# Input data
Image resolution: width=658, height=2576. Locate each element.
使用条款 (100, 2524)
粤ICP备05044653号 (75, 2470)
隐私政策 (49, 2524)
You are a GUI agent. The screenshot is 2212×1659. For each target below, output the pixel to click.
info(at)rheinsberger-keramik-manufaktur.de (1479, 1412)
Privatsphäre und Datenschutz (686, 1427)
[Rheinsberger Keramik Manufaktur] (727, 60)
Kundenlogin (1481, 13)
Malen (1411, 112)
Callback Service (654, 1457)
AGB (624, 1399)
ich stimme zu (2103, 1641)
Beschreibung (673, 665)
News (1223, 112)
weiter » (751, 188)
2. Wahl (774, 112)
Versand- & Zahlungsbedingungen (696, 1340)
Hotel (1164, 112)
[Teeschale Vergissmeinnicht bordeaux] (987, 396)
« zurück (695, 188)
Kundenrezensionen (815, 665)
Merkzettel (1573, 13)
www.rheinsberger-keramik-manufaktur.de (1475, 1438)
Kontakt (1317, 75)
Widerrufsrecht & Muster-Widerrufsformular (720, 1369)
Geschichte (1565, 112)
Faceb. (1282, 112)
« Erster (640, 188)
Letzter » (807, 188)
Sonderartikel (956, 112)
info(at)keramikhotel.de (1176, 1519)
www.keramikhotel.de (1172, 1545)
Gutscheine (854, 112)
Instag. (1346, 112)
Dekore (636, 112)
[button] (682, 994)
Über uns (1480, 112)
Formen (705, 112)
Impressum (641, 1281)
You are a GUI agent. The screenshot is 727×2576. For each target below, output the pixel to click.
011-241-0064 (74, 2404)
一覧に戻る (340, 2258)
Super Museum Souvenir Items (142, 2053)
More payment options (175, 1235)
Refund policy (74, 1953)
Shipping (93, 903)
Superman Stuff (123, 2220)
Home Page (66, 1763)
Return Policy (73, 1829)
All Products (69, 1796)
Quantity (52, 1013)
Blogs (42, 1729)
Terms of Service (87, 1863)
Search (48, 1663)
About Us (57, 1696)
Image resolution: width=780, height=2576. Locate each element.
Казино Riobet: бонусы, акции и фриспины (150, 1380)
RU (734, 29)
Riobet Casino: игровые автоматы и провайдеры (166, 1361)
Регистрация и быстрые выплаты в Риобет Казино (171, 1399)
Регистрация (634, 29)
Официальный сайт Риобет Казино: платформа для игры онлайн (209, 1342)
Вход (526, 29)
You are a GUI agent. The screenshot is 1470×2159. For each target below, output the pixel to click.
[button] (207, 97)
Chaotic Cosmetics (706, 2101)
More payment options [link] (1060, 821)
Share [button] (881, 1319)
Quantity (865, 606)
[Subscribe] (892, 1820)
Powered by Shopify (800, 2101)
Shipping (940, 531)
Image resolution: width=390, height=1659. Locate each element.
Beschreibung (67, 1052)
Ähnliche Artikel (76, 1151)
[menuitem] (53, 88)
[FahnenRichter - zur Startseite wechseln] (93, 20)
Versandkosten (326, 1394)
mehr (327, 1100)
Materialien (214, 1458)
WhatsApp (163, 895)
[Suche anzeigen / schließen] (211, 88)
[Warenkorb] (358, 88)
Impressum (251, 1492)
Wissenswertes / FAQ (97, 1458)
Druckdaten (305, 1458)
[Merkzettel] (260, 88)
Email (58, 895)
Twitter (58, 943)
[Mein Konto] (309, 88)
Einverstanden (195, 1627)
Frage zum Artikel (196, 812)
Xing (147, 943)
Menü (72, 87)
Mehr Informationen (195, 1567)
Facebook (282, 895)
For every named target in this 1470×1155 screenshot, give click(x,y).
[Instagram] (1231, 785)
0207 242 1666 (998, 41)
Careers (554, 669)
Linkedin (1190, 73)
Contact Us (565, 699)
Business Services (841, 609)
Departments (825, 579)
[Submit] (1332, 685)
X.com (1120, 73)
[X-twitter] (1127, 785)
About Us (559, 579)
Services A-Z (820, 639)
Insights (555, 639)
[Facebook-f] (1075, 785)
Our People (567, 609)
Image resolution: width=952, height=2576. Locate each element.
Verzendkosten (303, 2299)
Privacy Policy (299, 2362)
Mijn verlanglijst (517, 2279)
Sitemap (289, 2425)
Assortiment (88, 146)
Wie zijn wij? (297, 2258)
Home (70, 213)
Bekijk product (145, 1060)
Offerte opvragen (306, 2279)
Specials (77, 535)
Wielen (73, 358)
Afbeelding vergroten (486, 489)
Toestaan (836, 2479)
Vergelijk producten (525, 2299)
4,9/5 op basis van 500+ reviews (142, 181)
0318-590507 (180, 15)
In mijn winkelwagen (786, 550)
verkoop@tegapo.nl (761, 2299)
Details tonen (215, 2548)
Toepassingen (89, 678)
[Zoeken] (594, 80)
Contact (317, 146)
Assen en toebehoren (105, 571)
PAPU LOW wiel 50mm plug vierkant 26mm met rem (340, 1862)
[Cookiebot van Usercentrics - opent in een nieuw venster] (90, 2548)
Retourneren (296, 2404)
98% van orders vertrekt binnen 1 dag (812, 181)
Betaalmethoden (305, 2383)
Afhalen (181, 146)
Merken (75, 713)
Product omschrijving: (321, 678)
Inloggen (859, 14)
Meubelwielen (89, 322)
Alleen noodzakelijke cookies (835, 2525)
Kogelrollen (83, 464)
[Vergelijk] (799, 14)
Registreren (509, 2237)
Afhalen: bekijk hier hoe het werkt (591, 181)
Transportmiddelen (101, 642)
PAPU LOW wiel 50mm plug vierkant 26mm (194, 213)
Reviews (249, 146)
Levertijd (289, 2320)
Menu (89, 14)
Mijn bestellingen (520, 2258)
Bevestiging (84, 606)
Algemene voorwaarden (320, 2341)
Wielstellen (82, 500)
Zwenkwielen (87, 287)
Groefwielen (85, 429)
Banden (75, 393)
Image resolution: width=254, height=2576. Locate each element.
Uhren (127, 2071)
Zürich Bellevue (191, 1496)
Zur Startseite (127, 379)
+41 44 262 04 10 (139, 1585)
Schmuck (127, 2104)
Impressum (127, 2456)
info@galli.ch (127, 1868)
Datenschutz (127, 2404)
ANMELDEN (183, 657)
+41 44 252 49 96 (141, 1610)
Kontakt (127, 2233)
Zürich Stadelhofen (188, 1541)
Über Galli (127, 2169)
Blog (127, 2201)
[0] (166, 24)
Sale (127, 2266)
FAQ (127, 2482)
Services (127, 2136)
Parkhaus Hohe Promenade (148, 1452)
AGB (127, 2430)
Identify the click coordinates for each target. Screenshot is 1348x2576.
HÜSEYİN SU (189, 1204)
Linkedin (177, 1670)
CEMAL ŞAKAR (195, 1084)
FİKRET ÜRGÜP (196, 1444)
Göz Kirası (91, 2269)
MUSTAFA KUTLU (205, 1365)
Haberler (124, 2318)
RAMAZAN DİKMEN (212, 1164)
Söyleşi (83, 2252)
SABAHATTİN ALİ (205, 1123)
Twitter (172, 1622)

# Task to carry out
Could you please print the entire listing exactly?

# Written solution
Image resolution: width=658, height=2576. Locate each element.
使用条款 (100, 2524)
粤ICP备05044653号 (75, 2470)
隐私政策 (49, 2524)
You are a GUI agent. The screenshot is 2212×1659. For each target below, output the pixel to click.
info(at)rheinsberger-keramik-manufaktur.de (1479, 1412)
Privatsphäre und Datenschutz (686, 1427)
[Rheinsberger Keramik Manufaktur] (727, 60)
Kundenlogin (1481, 13)
Malen (1411, 112)
Callback Service (654, 1457)
AGB (624, 1399)
ich stimme zu (2103, 1641)
Beschreibung (673, 665)
News (1223, 112)
weiter » (751, 188)
2. Wahl (774, 112)
Versand- & Zahlungsbedingungen (696, 1340)
Hotel (1164, 112)
[Teeschale Vergissmeinnicht bordeaux] (987, 396)
« zurück (695, 188)
Kundenrezensionen (815, 665)
Merkzettel (1573, 13)
www.rheinsberger-keramik-manufaktur.de (1475, 1438)
Kontakt (1317, 75)
Widerrufsrecht & Muster-Widerrufsformular (720, 1369)
Geschichte (1565, 112)
Faceb. (1282, 112)
« Erster (640, 188)
Letzter » (807, 188)
Sonderartikel (956, 112)
info(at)keramikhotel.de (1176, 1519)
www.keramikhotel.de (1172, 1545)
Gutscheine (854, 112)
Instag. (1346, 112)
Dekore (636, 112)
[button] (682, 994)
Über uns (1480, 112)
Formen (705, 112)
Impressum (641, 1281)
You are a GUI agent. The screenshot is 727×2576. For each target below, output the pixel to click.
011-241-0064 (74, 2404)
一覧に戻る (340, 2258)
Super Museum Souvenir Items (142, 2053)
More payment options (175, 1235)
Refund policy (74, 1953)
Shipping (93, 903)
Superman Stuff (123, 2220)
Home Page (66, 1763)
Return Policy (73, 1829)
All Products (69, 1796)
Quantity (52, 1013)
Blogs (42, 1729)
Terms of Service (87, 1863)
Search (48, 1663)
About Us (57, 1696)
Image resolution: width=780, height=2576. Locate each element.
Казино Riobet: бонусы, акции и фриспины (150, 1380)
RU (734, 29)
Riobet Casino: игровые автоматы и провайдеры (166, 1361)
Регистрация и быстрые выплаты в Риобет Казино (171, 1399)
Регистрация (634, 29)
Официальный сайт Риобет Казино: платформа для игры онлайн (209, 1342)
Вход (526, 29)
You are a GUI agent. The screenshot is 1470×2159. For each target below, output the pixel to click.
[button] (207, 97)
Chaotic Cosmetics (706, 2101)
More payment options [link] (1060, 821)
Share [button] (881, 1319)
Quantity (865, 606)
[Subscribe] (892, 1820)
Powered by Shopify (800, 2101)
Shipping (940, 531)
Image resolution: width=390, height=1659. Locate each element.
Beschreibung (67, 1052)
Ähnliche Artikel (76, 1151)
[menuitem] (53, 88)
[FahnenRichter - zur Startseite wechseln] (93, 20)
Versandkosten (326, 1394)
mehr (327, 1100)
Materialien (214, 1458)
WhatsApp (163, 895)
[Suche anzeigen / schließen] (211, 88)
[Warenkorb] (358, 88)
Impressum (251, 1492)
Wissenswertes / FAQ (97, 1458)
Druckdaten (305, 1458)
[Merkzettel] (260, 88)
Email (58, 895)
Twitter (58, 943)
[Mein Konto] (309, 88)
Einverstanden (195, 1627)
Frage zum Artikel (196, 812)
Xing (147, 943)
Menü (72, 87)
Mehr Informationen (195, 1567)
Facebook (282, 895)
For every named target in this 1470×1155 screenshot, give click(x,y).
[Instagram] (1231, 785)
0207 242 1666 (998, 41)
Careers (554, 669)
Linkedin (1190, 73)
Contact Us (565, 699)
Business Services (841, 609)
Departments (825, 579)
[Submit] (1332, 685)
X.com (1120, 73)
[X-twitter] (1127, 785)
About Us (559, 579)
Services A-Z (820, 639)
Insights (555, 639)
[Facebook-f] (1075, 785)
Our People (567, 609)
Image resolution: width=952, height=2576. Locate each element.
Verzendkosten (303, 2299)
Privacy Policy (299, 2362)
Mijn verlanglijst (517, 2279)
Sitemap (289, 2425)
Assortiment (88, 146)
Wie zijn wij? (297, 2258)
Home (70, 213)
Bekijk product (145, 1060)
Offerte opvragen (306, 2279)
Specials (77, 535)
Wielen (73, 358)
Afbeelding vergroten (486, 489)
Toestaan (836, 2479)
Vergelijk producten (525, 2299)
4,9/5 op basis van 500+ reviews (142, 181)
0318-590507 (180, 15)
In mijn winkelwagen (786, 550)
verkoop@tegapo.nl (761, 2299)
Details tonen (215, 2548)
Toepassingen (89, 678)
[Zoeken] (594, 80)
Contact (317, 146)
Assen en toebehoren (105, 571)
PAPU LOW wiel 50mm plug vierkant 26mm met rem (340, 1862)
[Cookiebot van Usercentrics - opent in een nieuw venster] (90, 2548)
Retourneren (296, 2404)
98% van orders vertrekt binnen 1 dag (812, 181)
Betaalmethoden (305, 2383)
Afhalen (181, 146)
Merken (75, 713)
Product omschrijving: (321, 678)
Inloggen (859, 14)
Meubelwielen (89, 322)
Alleen noodzakelijke cookies (835, 2525)
Kogelrollen (83, 464)
[Vergelijk] (799, 14)
Registreren (509, 2237)
Afhalen: bekijk hier hoe het werkt (591, 181)
Transportmiddelen (101, 642)
PAPU LOW wiel 50mm plug vierkant 26mm (194, 213)
Reviews (249, 146)
Levertijd (289, 2320)
Menu (89, 14)
Mijn bestellingen (520, 2258)
Bevestiging (84, 606)
Algemene voorwaarden (320, 2341)
Wielstellen (82, 500)
Zwenkwielen (87, 287)
Groefwielen (85, 429)
Banden (75, 393)
Image resolution: width=254, height=2576. Locate each element.
Uhren (127, 2071)
Zürich Bellevue (191, 1496)
Zur Startseite (127, 379)
+41 44 262 04 10 (139, 1585)
Schmuck (127, 2104)
Impressum (127, 2456)
info@galli.ch (127, 1868)
Datenschutz (127, 2404)
ANMELDEN (183, 657)
+41 44 252 49 96 (141, 1610)
Kontakt (127, 2233)
Zürich Stadelhofen (188, 1541)
Über Galli (127, 2169)
Blog (127, 2201)
[0] (166, 24)
Sale (127, 2266)
FAQ (127, 2482)
Services (127, 2136)
Parkhaus Hohe Promenade (148, 1452)
AGB (127, 2430)
Identify the click coordinates for each target. Screenshot is 1348x2576.
HÜSEYİN SU (189, 1204)
Linkedin (177, 1670)
CEMAL ŞAKAR (195, 1084)
FİKRET ÜRGÜP (196, 1444)
Göz Kirası (91, 2269)
MUSTAFA KUTLU (205, 1365)
Haberler (124, 2318)
RAMAZAN DİKMEN (212, 1164)
Söyleşi (83, 2252)
SABAHATTİN ALİ (205, 1123)
Twitter (172, 1622)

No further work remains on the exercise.